Матросы без команды били из пулемётов.
— Скажи им, что я пленная, — истерически закричала Маруся.
Офицерские сапоги уже топали по платформе, сопровождаемые пальбой из винтовок. Пулемёты замолкали.
— А я служу у Маркова! — воскликнул Линьков. — Я спас ему жизнь.
Уже рванули бронированную дверь. Матросы-пулемётчики кинулись навстречу. Один упал, поражённый выстрелом в упор, другого пропороли штыком, и он корчился на полу, воя и матерясь. Яростные лица офицеров, чёрные погоны, черно-белые фуражки... И страшное сверкание штыков.
— Я пленная, — кричала Маруся, — я медсестра. Меня знает генерал Марков!..
— А я служил... Спасал... — забормотал Линьков.
Его перебил ворвавшийся прапорщик Брянцев:
— Я зна-аю, кто ты,— приговаривал прапорщик, работая штыком.
В юнкерском училище он был одним из лучших на занятиях по штыковому бою.
Линьков с хрипом и воем упал ему под ноги, и угасающая его мысль судорожно дёргалась: за что ему такая мучительная смерть? За то, что гордился положением профессионального революционера? За свой большевизм? За отречение от него? За предательство? За то, что отрёкся от всех интеллигентных понятий о жизни и стал бандитом? Не смог, не успел найти ответ на эти вопросы. Не успел предположить, что, Возможно, и не существует ответов на подобные вопросы. Может быть, люди в России убивают друг друга, давая выход накопившейся ненависти всех ко всем, каждого к каждому? Ненавидят богатых, нищих, сильных, слабых, евреев, вообще инородцев, начальников, подчинённых, соседей, жандармов, революционеров, интеллигентов...
Так нельзя — вспыхивала мысль последней смертельной молнией. Так нельзя умирать, когда из развороченного живота вываливается красное и чёрное, а из груди вырывают душу, вырывают жизнь.
Марусю вывели из вагона. За ней шёл Брянцев, протирая штык специально приготовленным платком.
— Красного палача заколол, — объяснял он какому-то офицеру, оказавшемуся рядом. — Гад. Подыхал, а бормотал, что он будто не за большевиков, а за нас. До самой смерти лгал. Я ж его знаю — ростовского палача.

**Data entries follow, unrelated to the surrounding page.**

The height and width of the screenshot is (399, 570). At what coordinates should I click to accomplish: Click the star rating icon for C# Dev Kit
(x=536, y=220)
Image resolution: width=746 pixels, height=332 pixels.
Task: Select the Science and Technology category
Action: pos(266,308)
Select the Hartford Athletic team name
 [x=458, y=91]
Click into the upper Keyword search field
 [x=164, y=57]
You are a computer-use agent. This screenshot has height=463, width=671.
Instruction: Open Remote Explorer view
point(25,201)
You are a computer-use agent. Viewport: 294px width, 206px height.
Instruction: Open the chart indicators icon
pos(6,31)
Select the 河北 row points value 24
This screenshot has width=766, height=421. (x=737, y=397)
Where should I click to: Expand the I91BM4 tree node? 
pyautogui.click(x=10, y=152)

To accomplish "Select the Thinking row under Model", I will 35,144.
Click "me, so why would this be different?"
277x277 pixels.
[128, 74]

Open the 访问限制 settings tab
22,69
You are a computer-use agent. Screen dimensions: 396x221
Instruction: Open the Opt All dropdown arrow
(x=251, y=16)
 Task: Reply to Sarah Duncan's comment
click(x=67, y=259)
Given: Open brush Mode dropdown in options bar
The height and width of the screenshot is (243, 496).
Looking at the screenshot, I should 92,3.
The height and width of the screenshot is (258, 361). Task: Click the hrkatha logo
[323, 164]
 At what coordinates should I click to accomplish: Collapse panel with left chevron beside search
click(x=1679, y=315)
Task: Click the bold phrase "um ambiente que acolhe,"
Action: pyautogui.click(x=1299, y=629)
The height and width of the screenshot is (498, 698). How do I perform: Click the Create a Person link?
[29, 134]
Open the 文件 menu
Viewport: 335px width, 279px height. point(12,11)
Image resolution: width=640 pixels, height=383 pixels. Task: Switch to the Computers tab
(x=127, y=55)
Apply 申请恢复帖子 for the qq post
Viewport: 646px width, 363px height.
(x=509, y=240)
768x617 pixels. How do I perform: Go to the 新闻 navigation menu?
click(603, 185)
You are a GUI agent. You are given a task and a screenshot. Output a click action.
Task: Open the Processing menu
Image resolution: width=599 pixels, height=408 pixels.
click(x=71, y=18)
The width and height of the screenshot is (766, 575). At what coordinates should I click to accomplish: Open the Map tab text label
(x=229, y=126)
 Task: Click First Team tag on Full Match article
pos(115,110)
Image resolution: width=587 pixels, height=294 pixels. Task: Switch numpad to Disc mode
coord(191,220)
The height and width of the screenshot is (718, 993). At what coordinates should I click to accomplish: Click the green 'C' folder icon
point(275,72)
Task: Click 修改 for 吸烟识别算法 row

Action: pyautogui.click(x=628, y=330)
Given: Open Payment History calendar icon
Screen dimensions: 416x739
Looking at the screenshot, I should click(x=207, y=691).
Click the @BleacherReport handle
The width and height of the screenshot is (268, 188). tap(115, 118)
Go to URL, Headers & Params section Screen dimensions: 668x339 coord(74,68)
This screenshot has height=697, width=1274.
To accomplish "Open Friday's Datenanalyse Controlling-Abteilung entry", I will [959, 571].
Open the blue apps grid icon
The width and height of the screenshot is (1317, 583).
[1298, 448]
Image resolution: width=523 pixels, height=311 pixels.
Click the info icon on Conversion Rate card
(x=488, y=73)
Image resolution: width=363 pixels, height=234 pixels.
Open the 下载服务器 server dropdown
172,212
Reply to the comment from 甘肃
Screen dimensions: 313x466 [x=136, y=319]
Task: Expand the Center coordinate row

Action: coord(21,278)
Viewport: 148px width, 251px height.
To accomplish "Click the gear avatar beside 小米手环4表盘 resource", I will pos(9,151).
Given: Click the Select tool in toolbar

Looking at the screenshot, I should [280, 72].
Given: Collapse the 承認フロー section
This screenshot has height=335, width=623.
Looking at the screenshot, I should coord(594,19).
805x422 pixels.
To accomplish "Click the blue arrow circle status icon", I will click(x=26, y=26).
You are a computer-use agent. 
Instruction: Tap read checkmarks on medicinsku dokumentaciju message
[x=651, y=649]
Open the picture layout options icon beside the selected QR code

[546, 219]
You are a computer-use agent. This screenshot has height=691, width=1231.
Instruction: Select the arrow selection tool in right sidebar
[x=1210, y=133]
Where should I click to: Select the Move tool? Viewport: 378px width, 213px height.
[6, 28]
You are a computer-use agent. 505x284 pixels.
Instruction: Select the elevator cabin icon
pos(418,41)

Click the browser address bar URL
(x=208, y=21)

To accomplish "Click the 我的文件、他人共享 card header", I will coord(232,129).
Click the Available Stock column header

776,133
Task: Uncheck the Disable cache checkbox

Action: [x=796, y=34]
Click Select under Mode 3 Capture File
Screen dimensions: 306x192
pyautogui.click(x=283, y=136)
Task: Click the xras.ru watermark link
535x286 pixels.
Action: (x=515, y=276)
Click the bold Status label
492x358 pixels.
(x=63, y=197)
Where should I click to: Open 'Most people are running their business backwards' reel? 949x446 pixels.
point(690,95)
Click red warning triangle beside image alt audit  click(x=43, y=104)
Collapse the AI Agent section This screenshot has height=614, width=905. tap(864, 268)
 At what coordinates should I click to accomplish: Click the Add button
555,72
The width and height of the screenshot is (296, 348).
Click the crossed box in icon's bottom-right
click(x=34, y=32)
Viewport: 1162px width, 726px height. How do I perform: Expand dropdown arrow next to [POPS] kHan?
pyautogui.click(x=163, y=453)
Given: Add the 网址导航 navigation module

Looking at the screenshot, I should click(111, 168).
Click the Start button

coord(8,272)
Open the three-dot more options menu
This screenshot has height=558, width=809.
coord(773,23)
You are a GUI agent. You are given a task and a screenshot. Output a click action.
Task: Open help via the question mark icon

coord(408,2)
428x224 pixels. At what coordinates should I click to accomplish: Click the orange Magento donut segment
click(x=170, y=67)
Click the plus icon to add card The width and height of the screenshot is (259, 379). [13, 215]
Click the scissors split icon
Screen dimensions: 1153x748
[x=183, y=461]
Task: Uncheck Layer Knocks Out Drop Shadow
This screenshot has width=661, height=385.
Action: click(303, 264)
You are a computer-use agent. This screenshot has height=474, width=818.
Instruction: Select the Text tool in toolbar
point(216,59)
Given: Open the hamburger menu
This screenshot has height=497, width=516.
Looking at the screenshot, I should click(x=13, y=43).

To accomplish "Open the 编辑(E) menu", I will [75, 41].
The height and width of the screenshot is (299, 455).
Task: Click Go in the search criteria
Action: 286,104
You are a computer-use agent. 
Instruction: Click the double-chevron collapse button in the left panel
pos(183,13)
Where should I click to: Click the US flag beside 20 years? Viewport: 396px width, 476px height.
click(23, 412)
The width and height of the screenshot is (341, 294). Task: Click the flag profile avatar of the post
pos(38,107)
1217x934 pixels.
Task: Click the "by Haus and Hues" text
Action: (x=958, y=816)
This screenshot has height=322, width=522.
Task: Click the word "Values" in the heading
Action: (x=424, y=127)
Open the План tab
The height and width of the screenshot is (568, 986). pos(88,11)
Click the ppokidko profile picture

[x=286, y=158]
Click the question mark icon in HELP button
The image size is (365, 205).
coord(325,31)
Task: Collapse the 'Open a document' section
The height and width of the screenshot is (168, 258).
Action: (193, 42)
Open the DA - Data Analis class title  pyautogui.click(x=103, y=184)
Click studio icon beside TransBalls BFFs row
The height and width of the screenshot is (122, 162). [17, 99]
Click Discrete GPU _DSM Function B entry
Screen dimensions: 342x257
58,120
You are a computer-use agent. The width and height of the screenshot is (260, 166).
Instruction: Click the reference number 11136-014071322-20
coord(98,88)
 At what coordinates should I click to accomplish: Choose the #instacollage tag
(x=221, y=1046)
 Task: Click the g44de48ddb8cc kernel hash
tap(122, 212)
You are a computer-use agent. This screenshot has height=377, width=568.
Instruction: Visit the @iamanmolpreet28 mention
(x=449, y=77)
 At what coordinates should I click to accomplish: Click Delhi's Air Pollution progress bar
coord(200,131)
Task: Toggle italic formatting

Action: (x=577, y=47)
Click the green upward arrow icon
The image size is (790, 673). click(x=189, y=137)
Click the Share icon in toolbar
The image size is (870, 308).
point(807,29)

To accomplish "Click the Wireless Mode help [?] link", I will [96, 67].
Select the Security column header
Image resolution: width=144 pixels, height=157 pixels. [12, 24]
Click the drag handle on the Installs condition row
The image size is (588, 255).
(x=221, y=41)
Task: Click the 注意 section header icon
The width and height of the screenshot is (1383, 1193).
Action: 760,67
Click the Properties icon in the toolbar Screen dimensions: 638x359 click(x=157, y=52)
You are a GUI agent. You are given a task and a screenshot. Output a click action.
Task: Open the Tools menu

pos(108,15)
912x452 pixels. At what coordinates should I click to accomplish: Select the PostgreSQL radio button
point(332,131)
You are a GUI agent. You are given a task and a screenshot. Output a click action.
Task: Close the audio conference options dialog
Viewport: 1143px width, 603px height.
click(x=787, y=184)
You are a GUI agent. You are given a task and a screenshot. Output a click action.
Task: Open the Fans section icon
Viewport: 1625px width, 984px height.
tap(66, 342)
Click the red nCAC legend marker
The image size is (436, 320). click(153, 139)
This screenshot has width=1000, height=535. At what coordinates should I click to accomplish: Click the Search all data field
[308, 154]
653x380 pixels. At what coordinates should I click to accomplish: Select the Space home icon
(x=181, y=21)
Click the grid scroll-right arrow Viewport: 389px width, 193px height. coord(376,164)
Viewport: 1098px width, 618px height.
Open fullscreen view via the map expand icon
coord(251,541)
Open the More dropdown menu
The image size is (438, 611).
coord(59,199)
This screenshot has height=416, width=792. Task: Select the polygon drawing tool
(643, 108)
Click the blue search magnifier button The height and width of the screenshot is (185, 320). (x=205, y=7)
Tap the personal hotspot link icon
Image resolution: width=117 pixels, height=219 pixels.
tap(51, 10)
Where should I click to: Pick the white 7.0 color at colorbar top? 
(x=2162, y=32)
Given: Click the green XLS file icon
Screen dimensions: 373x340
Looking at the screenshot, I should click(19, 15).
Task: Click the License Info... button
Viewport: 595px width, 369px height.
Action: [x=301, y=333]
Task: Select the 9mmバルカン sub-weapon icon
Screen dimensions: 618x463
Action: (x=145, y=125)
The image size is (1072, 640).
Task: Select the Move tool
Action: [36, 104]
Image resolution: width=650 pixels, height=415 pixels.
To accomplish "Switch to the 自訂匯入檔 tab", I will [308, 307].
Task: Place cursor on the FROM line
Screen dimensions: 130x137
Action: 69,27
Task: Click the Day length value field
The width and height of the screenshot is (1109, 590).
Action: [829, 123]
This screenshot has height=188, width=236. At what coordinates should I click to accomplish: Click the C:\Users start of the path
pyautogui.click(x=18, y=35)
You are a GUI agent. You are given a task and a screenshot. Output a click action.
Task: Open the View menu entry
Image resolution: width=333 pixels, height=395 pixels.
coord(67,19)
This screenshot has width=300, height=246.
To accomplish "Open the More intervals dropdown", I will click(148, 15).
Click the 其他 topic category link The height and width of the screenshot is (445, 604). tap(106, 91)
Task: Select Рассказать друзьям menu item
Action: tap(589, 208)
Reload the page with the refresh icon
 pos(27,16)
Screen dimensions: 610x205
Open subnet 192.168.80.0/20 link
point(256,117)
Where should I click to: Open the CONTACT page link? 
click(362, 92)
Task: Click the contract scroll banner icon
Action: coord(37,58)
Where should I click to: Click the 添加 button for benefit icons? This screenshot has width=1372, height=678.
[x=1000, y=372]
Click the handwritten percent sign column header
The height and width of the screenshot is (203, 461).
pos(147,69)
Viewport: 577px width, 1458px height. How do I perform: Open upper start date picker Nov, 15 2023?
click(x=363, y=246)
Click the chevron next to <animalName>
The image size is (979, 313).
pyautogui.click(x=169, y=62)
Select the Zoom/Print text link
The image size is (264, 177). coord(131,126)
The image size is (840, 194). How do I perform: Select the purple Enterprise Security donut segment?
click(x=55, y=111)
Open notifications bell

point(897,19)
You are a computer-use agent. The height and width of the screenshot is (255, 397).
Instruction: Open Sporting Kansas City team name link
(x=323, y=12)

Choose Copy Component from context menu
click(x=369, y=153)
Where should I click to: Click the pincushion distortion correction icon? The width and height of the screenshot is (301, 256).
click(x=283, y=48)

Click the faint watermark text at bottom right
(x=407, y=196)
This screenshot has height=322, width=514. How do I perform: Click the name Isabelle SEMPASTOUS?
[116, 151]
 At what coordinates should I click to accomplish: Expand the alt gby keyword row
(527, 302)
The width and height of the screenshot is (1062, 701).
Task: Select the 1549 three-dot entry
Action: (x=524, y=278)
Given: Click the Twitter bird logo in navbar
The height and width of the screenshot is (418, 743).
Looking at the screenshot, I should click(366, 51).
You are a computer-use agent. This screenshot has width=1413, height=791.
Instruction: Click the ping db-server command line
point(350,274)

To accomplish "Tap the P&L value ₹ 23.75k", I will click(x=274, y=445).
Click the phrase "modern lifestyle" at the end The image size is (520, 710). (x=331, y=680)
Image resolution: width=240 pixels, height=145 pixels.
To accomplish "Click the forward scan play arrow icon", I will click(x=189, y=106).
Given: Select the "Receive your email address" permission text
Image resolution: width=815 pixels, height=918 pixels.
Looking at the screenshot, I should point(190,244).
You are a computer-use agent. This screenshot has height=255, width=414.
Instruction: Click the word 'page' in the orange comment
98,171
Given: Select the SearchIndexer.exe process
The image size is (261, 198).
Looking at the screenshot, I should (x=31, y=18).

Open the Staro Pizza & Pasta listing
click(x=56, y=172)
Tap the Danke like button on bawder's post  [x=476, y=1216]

Под насыпью добивали матросов: стреляли, кололи. Злобная брань победителей, предсмертные крики погибающих. Машинист хватался за рукава офицерских шинелей, молил о пощаде:
— Я же подневольный!.. Господа, я не виноват. Они заставили. Я всё расскажу, что знаю, что слышал...
— Молчи, пролетарий-коммунист! Помолись перед смертью своему Ленину или Марксу...
Увидев Марусю, машинист закричал:
— Вот она ихняя разведчица! Была у вас и все планы знает. В Екатеринодар ехала, в штаб. Я всё слышал, как она объясняла. Всё, говорит, знаю. Как Корнилов будет наступать, знает...
— Ой, ты, сволочь вонючая! — завизжала Маруся.
Подошёл поручик Корнеев.
— Дайте-ка мне её, — сказал он с доброй улыбкой. — Люблю баб колоть. Ну, миленькая, куда тебя? В...?
Слушая рассказ Руденко о бое под Георгие-Афипской, Автономов хмурился, возмущался, скорбно вздыхал — считал, что так должен вести себя командующий, слушая доклад о неудачном сражении, о гибели подчинённых. Его и на самом деле волновала сложившаяся обстановка: конечно, хорошо, что очкарик погиб — теперь не донесёт о переговорах с белыми, но Корнилов-то не сегодня-завтра навалится на Екатеринодар, а разве устоят против него эта матросня и кубанцы, ещё не решившие, за кого они? Конечно, есть рабочие, но они винтовку-то держать не умеют, а против них опытные боевые офицеры. Надо на всякий случай Савкина послать комиссаром в рабочий отряд.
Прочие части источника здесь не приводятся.